Microsoft has given the next generation of its Office Communications software suite a streamlined, marketing-friendly name: Lync. Meant as a combination of “link” and “sync,” Lync 2010 and Lync Server 2010 will offer users a unified end-user platform for enterprise telephony, instant messaging, video and audio conferencing, and application and desktop sharing.
The release candidates for both Lync 2010 and Lync Server 2010 can be downloaded from this Microsoft Website.
“Beyond simplifying and shortening the current branding, customer research found that the name Lync appeals to end users and IT pros, even more than descriptive options like Communicator,” Kirk Gregersen, senior director of Communications Server Marketing at Microsoft, wrote in a Sept. 13 posting on the company’s Unified Communications Group Team Blog. “We were pleased that most people in research and internally gravitated toward Lync.”
Lync has been built with an eye towards interoperability with Microsoft Office, SharePoint and Exchange. Other features include the ability to select multiple people from a contact list to make a group call; test a network connection before initiating a video call; and flipping between VOIP (voice over IP), instant messenger, video, and app sharing within the same client experience.
In keeping with Microsoft’s increasingly cloud-centric product strategy, the Lync family will also be complemented by Lync Online, a hosted service that rebrands Microsoft Office Communications Online. However, Microsoft is keeping tight-lipped about details.
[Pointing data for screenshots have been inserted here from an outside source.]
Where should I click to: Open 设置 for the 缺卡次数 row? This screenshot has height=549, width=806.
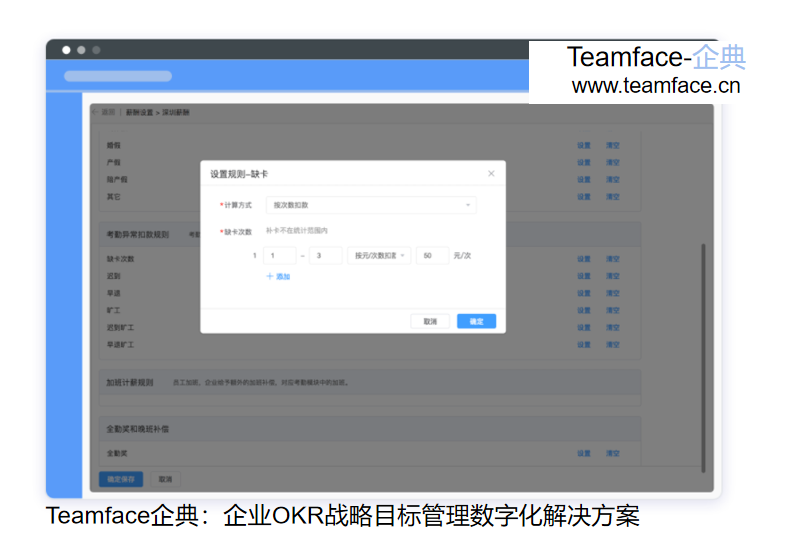pyautogui.click(x=583, y=259)
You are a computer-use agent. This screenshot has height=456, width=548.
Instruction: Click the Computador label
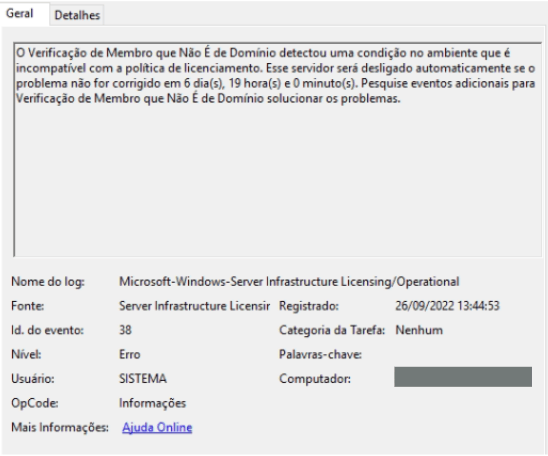(315, 378)
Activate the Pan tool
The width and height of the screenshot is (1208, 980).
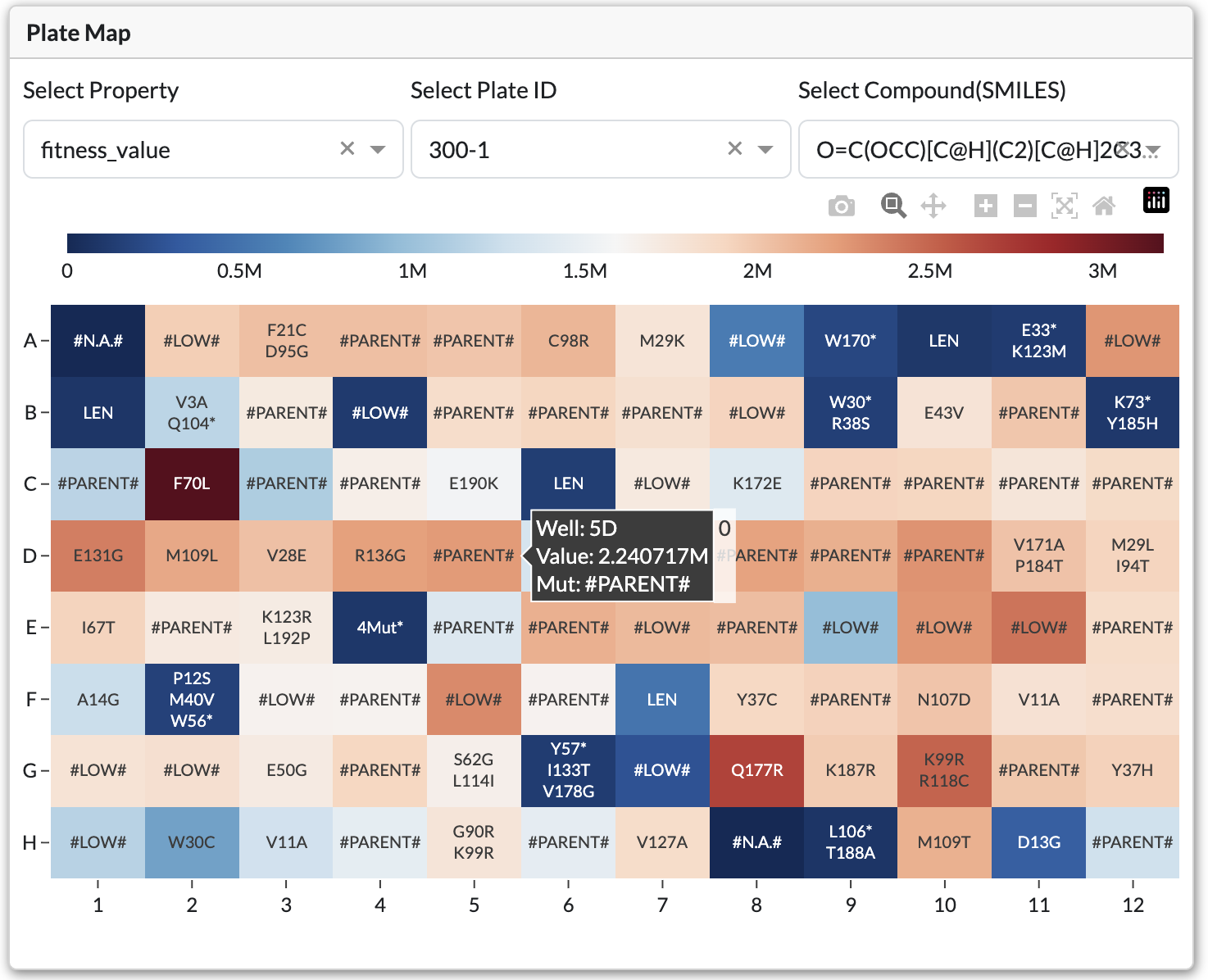click(933, 206)
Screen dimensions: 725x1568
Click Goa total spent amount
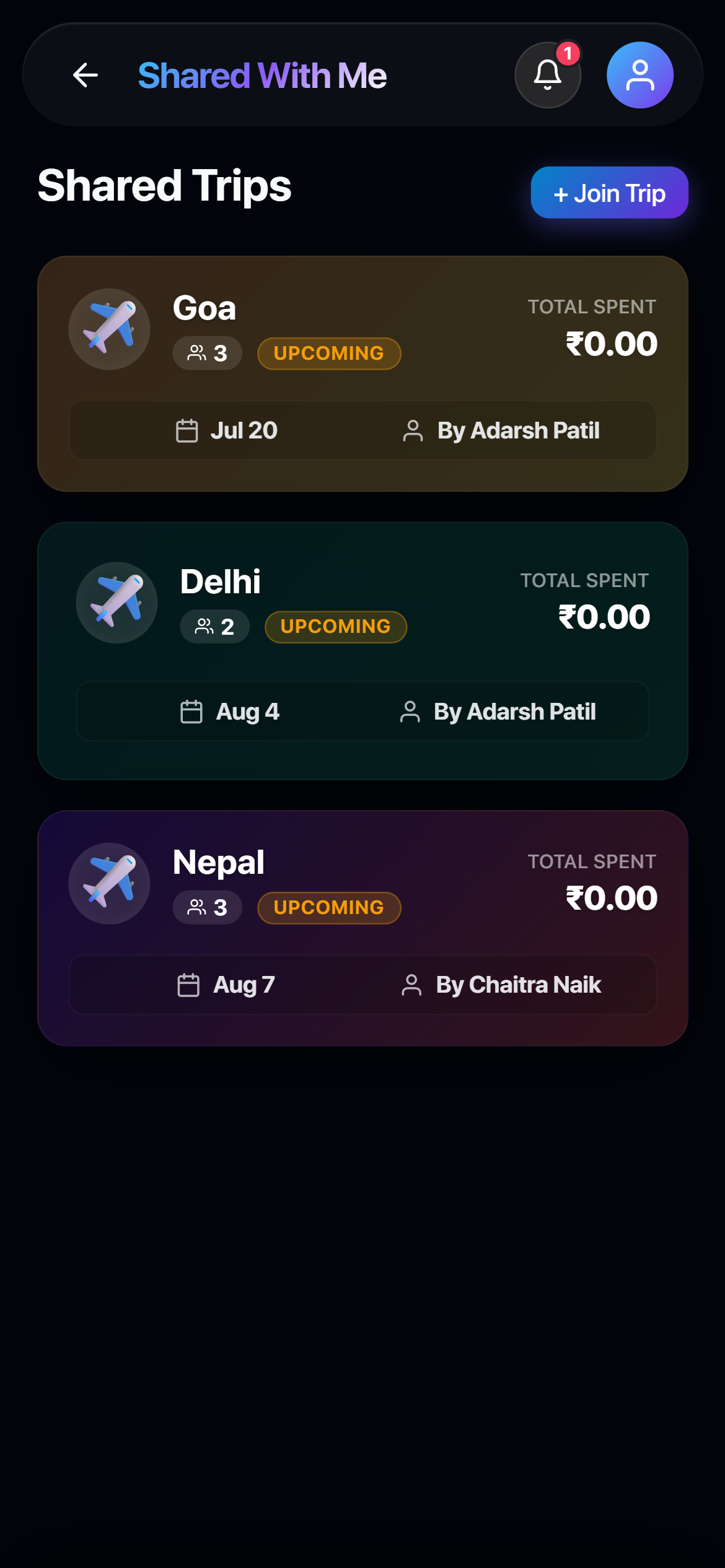(612, 344)
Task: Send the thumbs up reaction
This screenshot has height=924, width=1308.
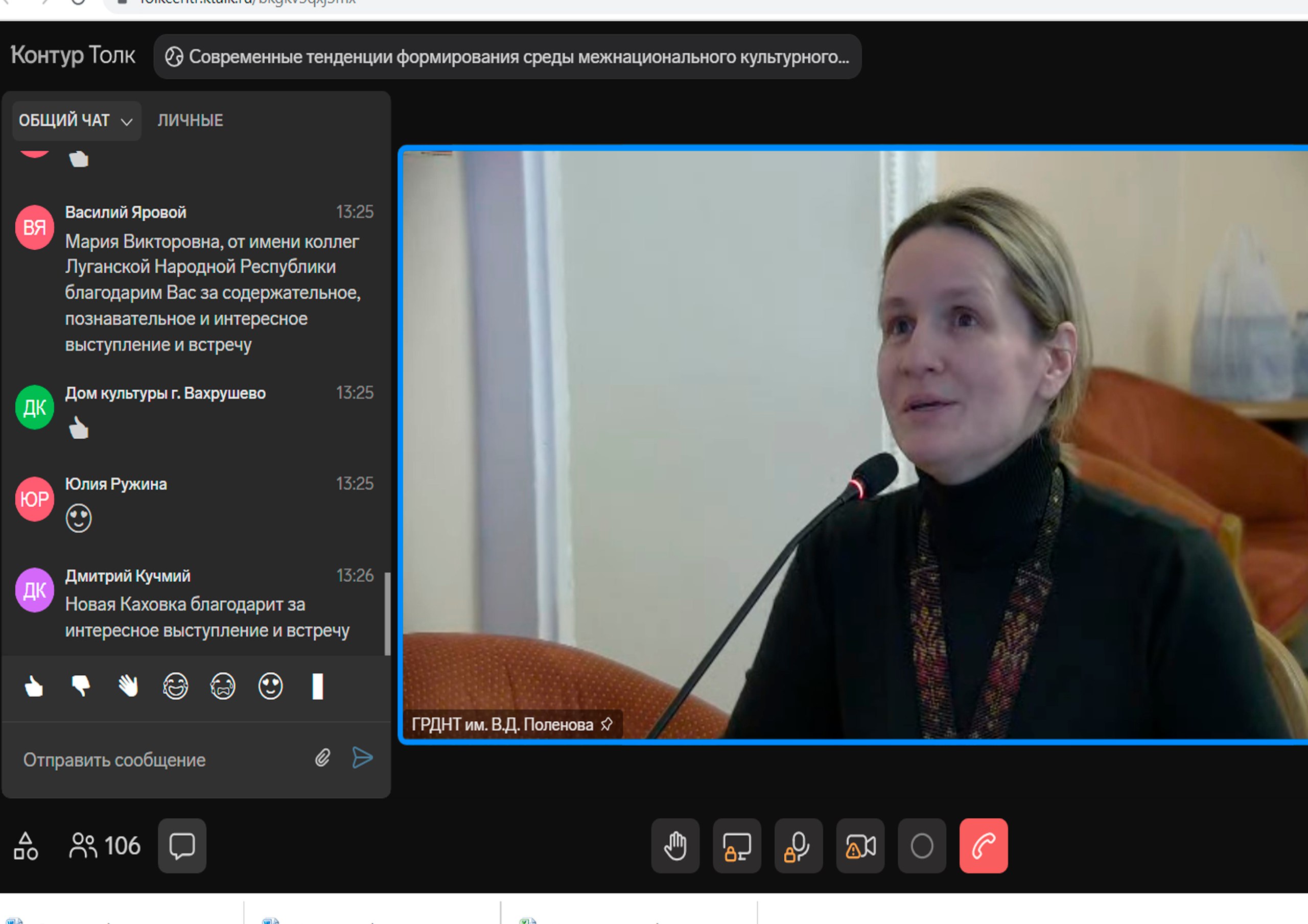Action: (x=34, y=686)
The influence of the cloud is also seen in Lync’s ability to port an ongoing conversation from a PC to a mobile device without interruption; that same sort of functionality is finding its way into a variety of Microsoft products.
“With nearly 20,000 people inside Microsoft and more than 100 enterprise customers already using the Lync 2010 beta, the R&D team is on track to deliver the product to market before the end of the year,” Gregersen wrote. “The R&D team has gathered and incorporated tons of great feedback in the release candidate, including many suggestions from previous releases (check out the new dial-pad in Lync 2010 as just one example).”
In February 2009, analyst company Forrester estimated that the overall unified-communications market would be worth roughly $14.5 billion by 2015. That alone would be enough reason for Microsoft to continue its aggressive cycle of software releases.
“Communications centered solely around the desk phone and built on hardware-based systems are quickly becoming a relic of the past,” Gurdeep Singh Pall, corporate vice president of Microsoft, wrote in a March 24 post on the official Microsoft blog. “Even in this nomadic world a mobile phone is not sufficient-neither is it rich enough for collaborative work, nor are companies willing to reimburse upwards of $600 a year per employee for their mobile bill.”